I followed the five precepts: no non-vegetarian food, smoking, drinking or other vices, to establish control over my senses.

He knew then, that he had started on his path to self-discovery. One fine day, his Guruji called him over and told him he wanted to release a book with him called ‘Right-Brain Management.’Sarvesh had mused - If we don't have a base, who will buy our book? For who is Sarvesh, and who is guruji?
Creating the 'Room of Requirement'

That 'base' is what we have come to know today, as the chain of ‘happiness' hubs, that over 650 people have come to crave as their second homes - 'Zorba: A Renaissance Studio.'

“I told my father, the only help I need from him is the space," Sarvesh explains. He took an unsecured loan from his uncle, and drew a spartan plan with an initial budget is Rs 5 lakh, which the keyed-up team overshot by Rs 12 lakh.

The first Zorba opened late 2013, at Mount Road, Chennai, and stood like an oasis in the din. "We didn't want to make it a yoga studio - we wanted to convey that this is one's happy place.” Zorba construed disciplines like zumba, yoga, aerobics, meditation into novel training programmes, amounting to 14 different forms of yoga, 12 forms of meditation, 122 types of pranayama, various dance fitness modules, and dance meditation, added a spin to their names, and the modules spread like wildfire.

On April 19, 2014, they broke even, Sarvesh informs me. “This got to my immature 21-year-old head, and I took off to Udaipur for May and June," he adds.

As it happened, the company wasn't ready to stand on its own two feet yet. “We hit the lowest point. Hardly two registrations in two months, my balance went down to minus Rs 3,000. My dad yelled at me for being so irresponsible. I ran back to Chennai," he quips.

The next fortnight was a blur and in 20 days. 6:30 am-7:45 am, Sarvesh would take class, after which, the broom beckoned. He would clean, step outside, register a person, park someone’s car, and come back and take class again. In 20 days, he brought the balance up to Rs.3.2 lakhs. Fun fact - Sarvesh still follows that routine, when he is not traveling the world to crack global deals for Zorba.
The valuation

Sarvesh then wanted to focus on honing one studio, but the opportunity to open up a second one beckoned and his father insisted he take it. So, in 10 months, they opened up a branch at Harrington Road. By June last year, they had a third in Anna Nagar.

“One fine day, my dad read the valuation of Flipkart in ET, and asked me, 'why can’t your name come here?'," Sarvesh recalls. Humouring the idea, Sarvesh went to various valuation companies to get a sense of where he stood.

While meeting companies to get a valuation, his friends at a Dandekar Capital connected him to the gym chain Talwalkars, which was looking into investing in alternative fitness. “They didn't seem keen, but gave me a five-minute meeting that turned into a two-and-a-half-hour meeting and an offer to buy 50 percent stake.

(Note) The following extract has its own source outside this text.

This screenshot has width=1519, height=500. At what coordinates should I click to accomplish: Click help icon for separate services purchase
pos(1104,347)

I was skeptical at first, as they wanted to start 100 studios around the world in 18 months,” Sarvesh says. He took it. Little did he know his world was about to be upturned- for the better.


Here's how

“Seven immediately, and fifty-one studios eventually, across Bombay, Hyderabad, Kolkata, Guwahati, Kochin, Bengaluru, and Amritsar in three months,” he rattles off. That was the target they were chasing.

Hot yoga, paddleboat yoga, and posture correction were three of the many new disciplines they were introducing in India.

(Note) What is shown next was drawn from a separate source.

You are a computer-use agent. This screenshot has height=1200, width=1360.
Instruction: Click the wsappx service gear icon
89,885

Additionally, he had other tie-ups: a book, in association with tarot card reader Pankhuri Agarwal, a line of organic yoga party wear, with Swathi Jagannathan, and the next Zorba in Chennai as a multipurpose zone with a coffee shop and sports arena.

With 650 registered members in the existing three studios, their youngest student is six and the oldest is 87. “Zorba has healed cancer. We haven’t cured it, but we have improved the reports of a patient drastically. People come and tell me that the only god they know is Zorba. We’ve treated diabetes, healed thyroid, lowered cholesterol, cured fibroids and depression,” Sarvesh says.

The hungry yogi who has a past filled with dance and sport, still moonlights as a cricket aspirant. “I do want to make a comeback and play for the country," he adds, as an afterthought.

“Oh, and that valuation, the whole reason we got into all this,” he messages me all casually, later that night, “is Rs 100 crore.”